So I stumbled upon this work : https://people.eecs.berkeley.edu/~bmild/fourfeat/

It is related to a previous paper about Sine REpresentation Networks (SIREN): https://vsitzmann.github.io/siren/

I had tried to implement SIRENs on Mathematica previously, and I wasn't convinced it was practical, at least without a GPU.

This paper about Fourier feature networks is different mostly in the sense that they only try to encode position with sine functions in the first layer of the network.

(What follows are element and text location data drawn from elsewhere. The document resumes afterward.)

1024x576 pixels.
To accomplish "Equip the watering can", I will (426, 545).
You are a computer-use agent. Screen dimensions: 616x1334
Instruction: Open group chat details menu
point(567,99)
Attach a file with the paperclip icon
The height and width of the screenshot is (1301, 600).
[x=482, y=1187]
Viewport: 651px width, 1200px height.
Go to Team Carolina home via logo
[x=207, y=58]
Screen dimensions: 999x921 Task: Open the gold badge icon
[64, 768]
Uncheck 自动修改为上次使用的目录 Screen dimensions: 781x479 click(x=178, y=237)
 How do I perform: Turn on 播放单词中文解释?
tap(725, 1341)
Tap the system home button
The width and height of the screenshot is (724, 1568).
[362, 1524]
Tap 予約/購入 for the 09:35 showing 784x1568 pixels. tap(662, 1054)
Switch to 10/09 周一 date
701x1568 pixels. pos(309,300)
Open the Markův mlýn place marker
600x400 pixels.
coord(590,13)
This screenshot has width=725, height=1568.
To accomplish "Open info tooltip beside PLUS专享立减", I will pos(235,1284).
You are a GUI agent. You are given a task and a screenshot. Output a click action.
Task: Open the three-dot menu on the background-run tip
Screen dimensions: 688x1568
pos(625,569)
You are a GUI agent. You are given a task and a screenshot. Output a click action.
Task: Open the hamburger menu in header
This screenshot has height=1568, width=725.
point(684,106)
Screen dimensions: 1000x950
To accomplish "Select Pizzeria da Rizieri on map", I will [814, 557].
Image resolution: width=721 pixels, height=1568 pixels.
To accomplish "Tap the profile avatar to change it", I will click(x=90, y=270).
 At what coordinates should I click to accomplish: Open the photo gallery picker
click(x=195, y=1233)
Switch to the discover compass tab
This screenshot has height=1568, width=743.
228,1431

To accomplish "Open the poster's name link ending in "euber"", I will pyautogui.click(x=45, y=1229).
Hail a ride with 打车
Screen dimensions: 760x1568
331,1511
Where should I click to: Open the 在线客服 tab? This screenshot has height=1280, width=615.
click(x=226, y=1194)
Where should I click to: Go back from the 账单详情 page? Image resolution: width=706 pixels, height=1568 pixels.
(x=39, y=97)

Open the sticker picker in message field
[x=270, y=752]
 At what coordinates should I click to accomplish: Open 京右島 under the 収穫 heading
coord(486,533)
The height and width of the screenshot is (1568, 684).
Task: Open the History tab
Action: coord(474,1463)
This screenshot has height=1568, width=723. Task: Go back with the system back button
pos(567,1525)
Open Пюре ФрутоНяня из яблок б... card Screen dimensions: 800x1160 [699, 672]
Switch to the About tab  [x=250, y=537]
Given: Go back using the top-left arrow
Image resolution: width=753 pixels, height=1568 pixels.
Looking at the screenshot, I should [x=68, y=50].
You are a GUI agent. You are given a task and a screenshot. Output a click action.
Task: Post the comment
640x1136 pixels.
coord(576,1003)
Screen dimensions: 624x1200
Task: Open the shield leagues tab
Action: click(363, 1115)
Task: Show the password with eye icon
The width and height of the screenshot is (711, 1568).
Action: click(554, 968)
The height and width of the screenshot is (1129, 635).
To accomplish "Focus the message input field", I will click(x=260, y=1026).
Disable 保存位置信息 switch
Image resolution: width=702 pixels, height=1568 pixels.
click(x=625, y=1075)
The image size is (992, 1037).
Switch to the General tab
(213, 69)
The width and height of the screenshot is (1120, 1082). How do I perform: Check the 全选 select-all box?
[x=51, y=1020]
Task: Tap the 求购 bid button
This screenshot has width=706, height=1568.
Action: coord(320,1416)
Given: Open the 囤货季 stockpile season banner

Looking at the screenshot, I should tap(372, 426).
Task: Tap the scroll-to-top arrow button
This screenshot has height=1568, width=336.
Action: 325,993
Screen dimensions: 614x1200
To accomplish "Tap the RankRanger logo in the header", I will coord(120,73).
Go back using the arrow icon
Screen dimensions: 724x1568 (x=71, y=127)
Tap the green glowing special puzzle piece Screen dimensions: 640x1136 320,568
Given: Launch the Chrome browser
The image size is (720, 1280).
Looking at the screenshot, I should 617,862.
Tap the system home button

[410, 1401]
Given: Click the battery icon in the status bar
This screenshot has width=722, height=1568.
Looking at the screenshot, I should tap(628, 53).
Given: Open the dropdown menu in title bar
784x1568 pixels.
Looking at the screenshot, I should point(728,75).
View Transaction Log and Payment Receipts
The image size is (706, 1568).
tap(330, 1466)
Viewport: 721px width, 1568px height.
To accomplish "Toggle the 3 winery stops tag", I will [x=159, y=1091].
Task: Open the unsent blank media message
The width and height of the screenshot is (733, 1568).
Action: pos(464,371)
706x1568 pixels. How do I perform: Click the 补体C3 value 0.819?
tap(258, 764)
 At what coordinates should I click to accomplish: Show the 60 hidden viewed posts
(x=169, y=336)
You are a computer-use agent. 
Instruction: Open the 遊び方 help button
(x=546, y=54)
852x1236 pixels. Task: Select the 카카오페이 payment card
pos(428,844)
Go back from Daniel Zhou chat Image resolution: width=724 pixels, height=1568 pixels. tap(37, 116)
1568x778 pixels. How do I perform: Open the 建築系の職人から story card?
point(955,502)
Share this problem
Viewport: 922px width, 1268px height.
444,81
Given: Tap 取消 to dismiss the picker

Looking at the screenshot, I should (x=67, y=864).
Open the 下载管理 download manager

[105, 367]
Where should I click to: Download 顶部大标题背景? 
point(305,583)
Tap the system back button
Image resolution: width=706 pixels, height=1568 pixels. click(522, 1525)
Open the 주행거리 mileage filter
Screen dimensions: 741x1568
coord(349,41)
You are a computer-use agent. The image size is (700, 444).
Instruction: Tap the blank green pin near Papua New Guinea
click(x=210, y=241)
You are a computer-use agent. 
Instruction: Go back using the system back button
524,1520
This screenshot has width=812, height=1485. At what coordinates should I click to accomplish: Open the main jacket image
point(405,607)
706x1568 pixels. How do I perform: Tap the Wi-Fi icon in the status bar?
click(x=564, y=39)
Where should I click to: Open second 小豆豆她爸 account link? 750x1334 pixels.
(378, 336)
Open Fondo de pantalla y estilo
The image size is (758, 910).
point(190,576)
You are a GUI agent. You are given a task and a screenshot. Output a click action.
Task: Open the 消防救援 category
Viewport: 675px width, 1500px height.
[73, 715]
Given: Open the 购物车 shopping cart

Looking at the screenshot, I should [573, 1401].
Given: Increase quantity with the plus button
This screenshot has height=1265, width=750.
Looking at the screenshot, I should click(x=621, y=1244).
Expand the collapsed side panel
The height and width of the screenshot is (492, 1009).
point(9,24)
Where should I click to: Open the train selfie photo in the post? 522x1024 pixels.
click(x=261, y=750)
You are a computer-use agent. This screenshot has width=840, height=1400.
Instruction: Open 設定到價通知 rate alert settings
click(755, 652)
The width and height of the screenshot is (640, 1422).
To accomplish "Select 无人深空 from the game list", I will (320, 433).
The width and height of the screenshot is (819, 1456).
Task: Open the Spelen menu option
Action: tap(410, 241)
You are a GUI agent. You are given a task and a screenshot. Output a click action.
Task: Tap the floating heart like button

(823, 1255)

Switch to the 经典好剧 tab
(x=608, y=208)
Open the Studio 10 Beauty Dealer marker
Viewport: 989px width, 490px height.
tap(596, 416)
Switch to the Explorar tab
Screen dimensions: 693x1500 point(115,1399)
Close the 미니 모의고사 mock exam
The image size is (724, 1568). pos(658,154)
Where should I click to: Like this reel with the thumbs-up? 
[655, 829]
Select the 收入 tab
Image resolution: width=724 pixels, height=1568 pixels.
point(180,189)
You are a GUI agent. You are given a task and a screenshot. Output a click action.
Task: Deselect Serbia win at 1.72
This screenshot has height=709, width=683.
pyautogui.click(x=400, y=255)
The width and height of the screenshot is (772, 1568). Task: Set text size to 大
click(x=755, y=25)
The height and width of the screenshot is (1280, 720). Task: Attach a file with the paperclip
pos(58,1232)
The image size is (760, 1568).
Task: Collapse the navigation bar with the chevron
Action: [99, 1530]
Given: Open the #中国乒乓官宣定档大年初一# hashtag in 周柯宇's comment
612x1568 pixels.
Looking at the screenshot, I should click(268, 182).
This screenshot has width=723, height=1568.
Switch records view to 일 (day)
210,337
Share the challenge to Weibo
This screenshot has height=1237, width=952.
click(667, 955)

Anyway, here is my simplified implementation on Mathematica :

fox = ImageCrop[
   Import[
    "https://live.staticflickr.com/7492/15677707699_d9d67acf9d_b.jpg"],
   {#, #} &@512
   ];

size = 128;
img = ImageResize[fox, size];

net[width_ : size, depth_ : 4] := NetChain[
  {
   {width, Sin},
   ConstantArray[{width, Tanh}, depth - 1],
   {3, Ramp}
   }, 
  "Input" -> 2
  ]

f[n_ : Integer] := Range[-#, #, 1] &[(n - 1)/2]

trainedNet = NetTrain[
   net[size],
   Tuples[f /@ ImageDimensions@img] -> Flatten[ImageData@img, 1],
   MaxTrainingRounds -> 1000,
   BatchSize -> Quotient[size^2, 10]
   ];

ImageAssemble[
 {
  Image[Partition[trainedNet /@ Tuples[f /@ ImageDimensions@img], 
    size]],
  img
  }
 ]

Few points :

• I don't normalize the input coordinates, as it seems to me some amplitude is needed to get significant values in low frequencies ;

• I just do the positional encoding by using Sine as the first activation function. It seems to me that this accomplishes exactly the same thing as what the authors do with their gaussian random matrix or whatever. It's after all what was done in the SIREN paper anyway (except in the SIREN paper they did it in all layers) ;

• I don't get why the authors use a Ramp in the hidden layers. That seems like a terrible idea as that makes these layers incapable to distinguish colinear vectors (I realized this when I saw the generated pictures exhibiting some radial symmetry). Instead I used Tanh which seems to train much better.

• I use a Ramp in the output layer. I don't know why the authors use a logistic sigmoid.

• I got a very good result in 128x128, with only a few minutes of training with CPU.